Required task 1:
According to the external-site search guide, in what format does the user save a page before uploading it?
Required task 2:
Print the part of the external-site search guide between "Ancestry, MyHeritage, FindMyPast, FindAGrave, and" and "record doesn't exist.", inclusive.
Required task 3:
State whether each statement agrees with the external-site search guide. Answer yes or no, and quote the words that decide it.
(a) Basic search on FindAGrave requires a paid subscription.
(b) The researcher's subscriptions should serve as a tie-breaker rather than a gate.
(c) The skill loads the external site's page itself.

Search External Sites

Narration: Read researcher_profile.narration_guidance from research.json and apply it as your narration style for this invocation. If absent, default to a one-line preamble per action.

Places: When resolving or writing places, follow references/places-guidance.md — resolve with place_search and record the standardPlace (and standard_place on persisted facts/assertions/events).

Ancestry, MyHeritage, FindMyPast, FindAGrave, and Newspapers.com have no public APIs and prohibit automated access. So this skill never loads a page itself — it builds a pre-filled search URL, the user clicks it in their own authenticated browser, captures the page as a PDF, and uploads it back. The agent supplies the genealogical expertise; the user's browser supplies the access.

Getting the search parameters right is the core of the task: a URL with the wrong name encoding, a missing date window, or the wrong collection sends the user to a dead end.

References to load when the moment arrives:

references/repository-types.md — before your first search, so you know why a negative online result never proves a record doesn't exist.
references/search-strategy-external.md — Boolean techniques, spelling variants, and zero-hit recovery.
references/evaluating-compiled-sources.md — the nine criteria for Find A Grave, member trees, and other user-contributed content.

The loop

Generate a search URL with pre-filled parameters.
Click — the user opens it in their authenticated browser.
Capture — the user saves the page as PDF and uploads it.
Analyze — you read the PDF, triage results, and hand promising records to record-extraction.

Repeat for each external-site plan item.

Before you search

Check subscriptions. Read researcher_profile.subscriptions in research.json. Use it as a tie-breaker, never as a gate.

Site	Subscription value
Ancestry.com	`Ancestry`
MyHeritage.com	`MyHeritage`
FindMyPast.com	`FindMyPast`
FindAGrave.com	free to search; `FindAGrave-Plus` adds features
Newspapers.com	`Newspapers.com`

If a plan item is repository-agnostic, prefer a site the researcher subscribes to — that search is immediately actionable.
If the user explicitly names an unsubscribed site, generate the URL anyway and add one line: "You don't have a [SITE] subscription on file — the link will hit a login wall or a limited-results preview. Continue, or pick a subscribed site?" Flag, don't block.
Profile absent or subscriptions: ["none"] → treat all sites equally, don't pester about subscriptions.
FindAGrave is always worth generating — basic search is free.

Classify the target. Is the collection an index (a pointer, not proof), a digitized original (carries evidentiary weight), or user-contributed content (a lead only)? Read the collection description — titles mislead about scope and completeness.

Information provided:
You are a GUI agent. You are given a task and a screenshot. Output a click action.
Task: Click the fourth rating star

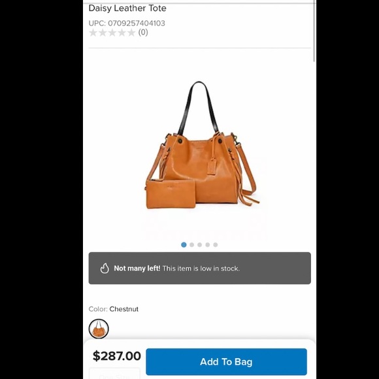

Exercise solution 1:
As a PDF.

Exercise solution 2:
Ancestry, MyHeritage, FindMyPast, FindAGrave, and Newspapers.com have no public APIs and prohibit automated access. So this skill never loads a page itself — it builds a pre-filled search URL, the user clicks it in their own authenticated browser, captures the page as a PDF, and uploads it back. The agent supplies the genealogical expertise; the user's browser supplies the access.

Getting the search parameters right is the core of the task: a URL with the wrong name encoding, a missing date window, or the wrong collection sends the user to a dead end.

References to load when the moment arrives:

references/repository-types.md — before your first search, so you know why a negative online result never proves a record doesn't exist.

Exercise solution 3:
(a) No: "FindAGrave is always worth generating — basic search is free."
(b) Yes: "Use it as a tie-breaker, never as a gate."
(c) No: "this skill never loads a page itself"